# Extrait
Le projet japonais se double d’un programme de financement des infrastructures de ses voisins émergents, invités à élargir leurs options plutôt que de se cantonner dans un face-à-face exclusif avec la Chine. Du fait de ces initiatives coordonnées, le Japon, est redevenu une puissance majeure en Asie. Le Dialogue stratégique quadrilatéral (Quad) avec les Etats-Unis, l’Inde et l’Australie, relancé en 2017 à l’initiative de Tokyo, lui permet tout à la fois d’étoffer son influence politique et de servir ses intérêts militaires.

De fait, Shinzo Abe a sensiblement fait évoluer la politique de défense japonaise, pour réintroduire l’Archipel en acteur de sécurité majeur en Asie. Ce faisant, le Japon s’est aussi positionné sur les marchés d’armement comme fournisseur de ses partenaires de défense. En 2014, la possibilité pour les forces japonaises de porter secours à un allié a été ouverte par une réinterprétation audacieuse de la Constitution, dans le cadre d’une nouvelle  »légitime défense collective ». Une intervention de sa marine, aux côtés de celle des Etats Unis, pour défendre Taïwan en cas de blocus, n’est plus une simple vue de l’esprit. Ces réformes resteront comme le grand œuvre d’Abe, même si elles ont soulevé dans l’opinion de vives controverses.

# Listing à traiter
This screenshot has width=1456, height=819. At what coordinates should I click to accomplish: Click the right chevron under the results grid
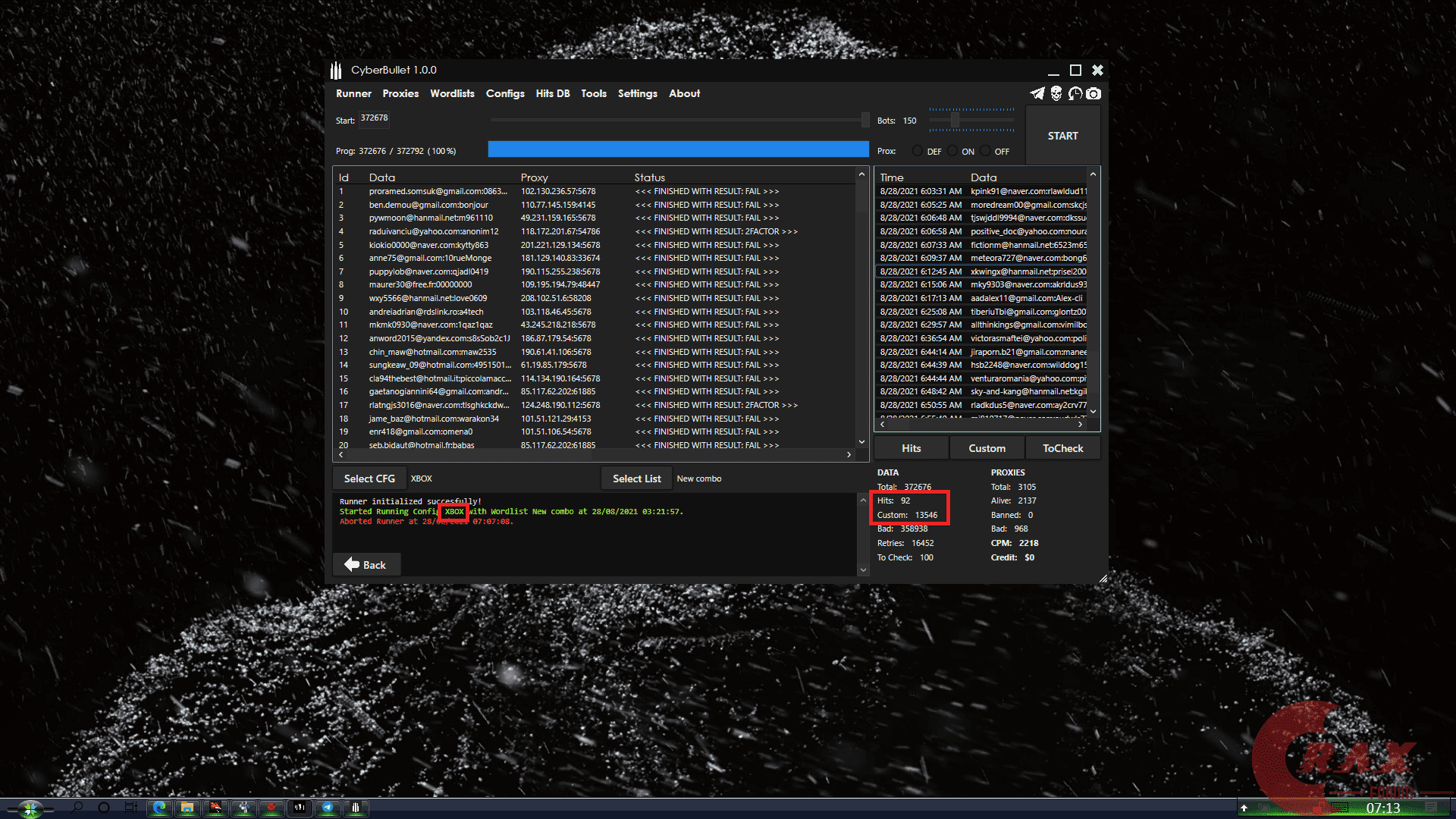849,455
...
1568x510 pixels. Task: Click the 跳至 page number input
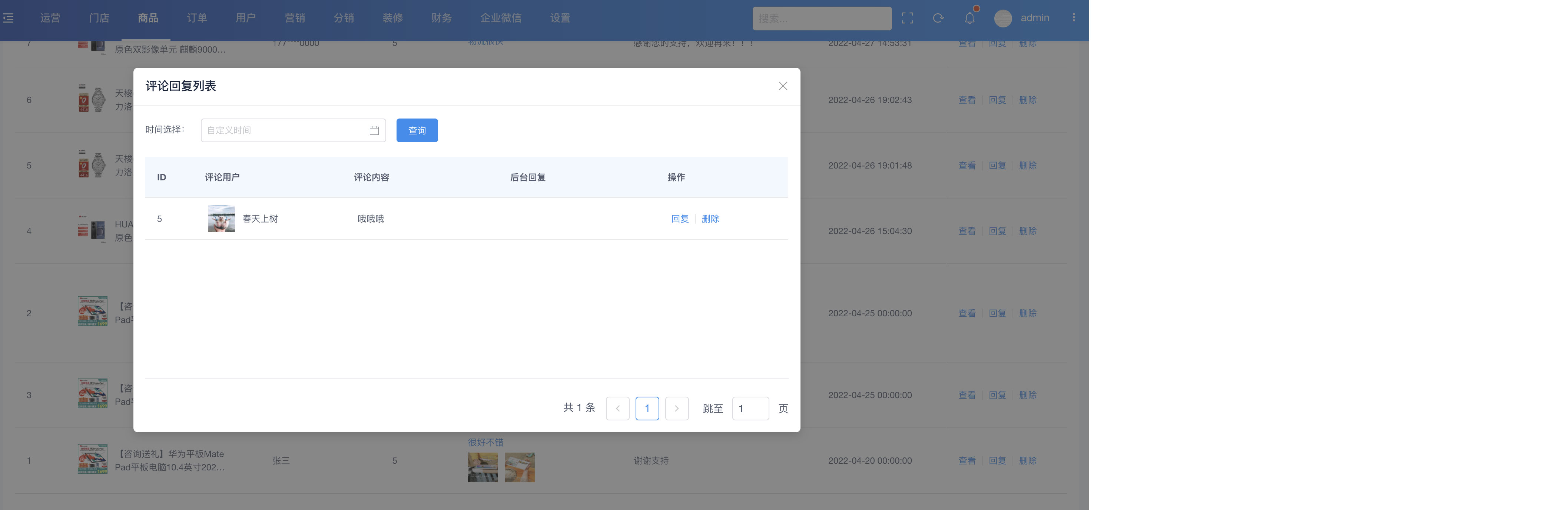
--
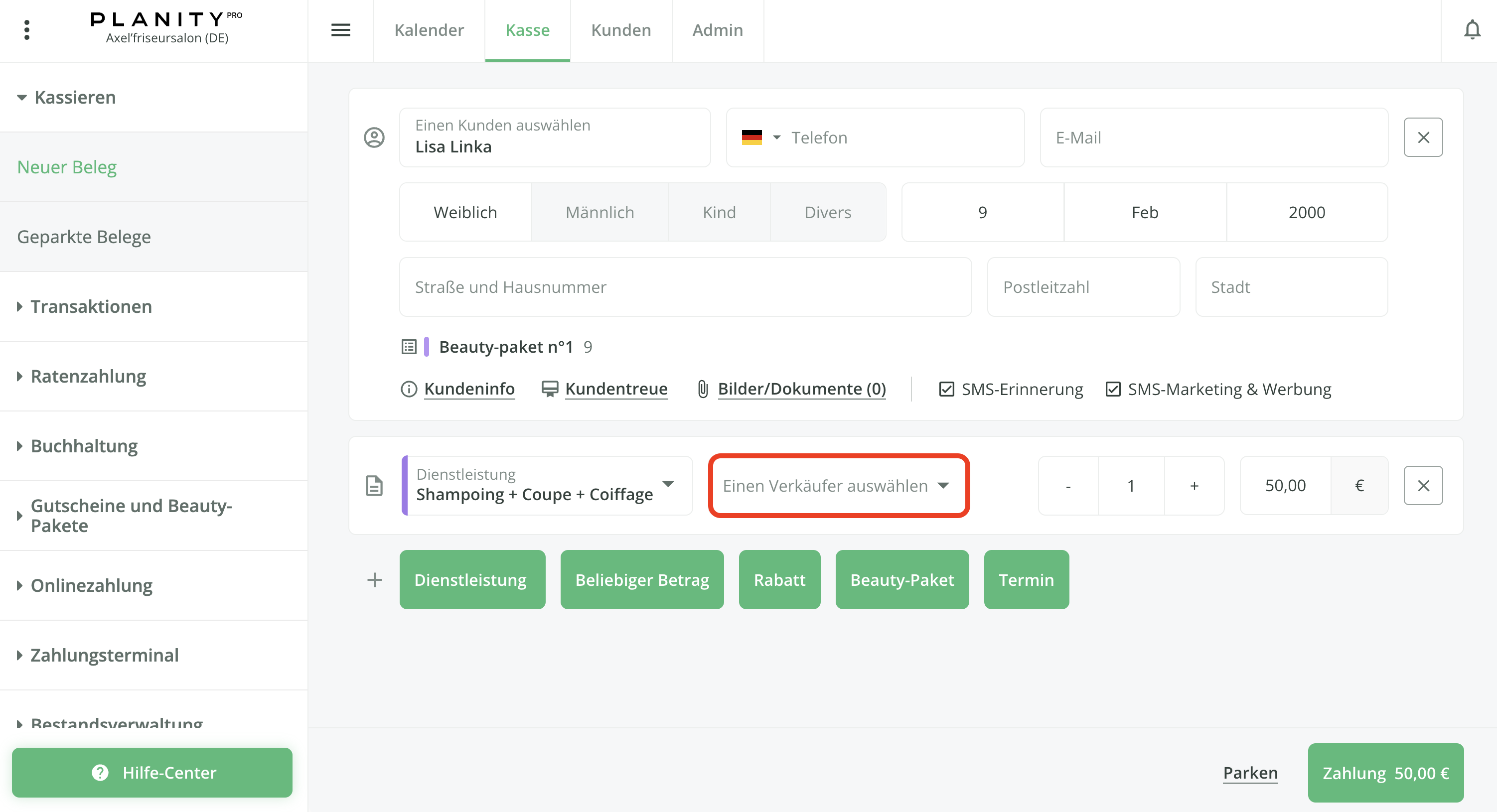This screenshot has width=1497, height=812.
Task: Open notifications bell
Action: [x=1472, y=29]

# Exercices
1. Imprimez le passage de l'extrait sur la politique japonaise, de « Le projet japonais » à « ses intérêts militaires. ».
2. Restituez à l'identique les lignes du listing, de la ligne contenant « This screenshot has width=1497, height=812. » à la ligne contenant « Action: [x=1472, y=29] », ces deux lignes comprises. N'incluez pas les images dans votre réponse.
L'extrait et le listing constituent deux matériaux indépendants l'un de l'autre.

# Réponses par exercice
1.
Le projet japonais se double d’un programme de financement des infrastructures de ses voisins émergents, invités à élargir leurs options plutôt que de se cantonner dans un face-à-face exclusif avec la Chine. Du fait de ces initiatives coordonnées, le Japon, est redevenu une puissance majeure en Asie. Le Dialogue stratégique quadrilatéral (Quad) avec les Etats-Unis, l’Inde et l’Australie, relancé en 2017 à l’initiative de Tokyo, lui permet tout à la fois d’étoffer son influence politique et de servir ses intérêts militaires.

2.
This screenshot has width=1497, height=812.
Task: Open notifications bell
Action: [x=1472, y=29]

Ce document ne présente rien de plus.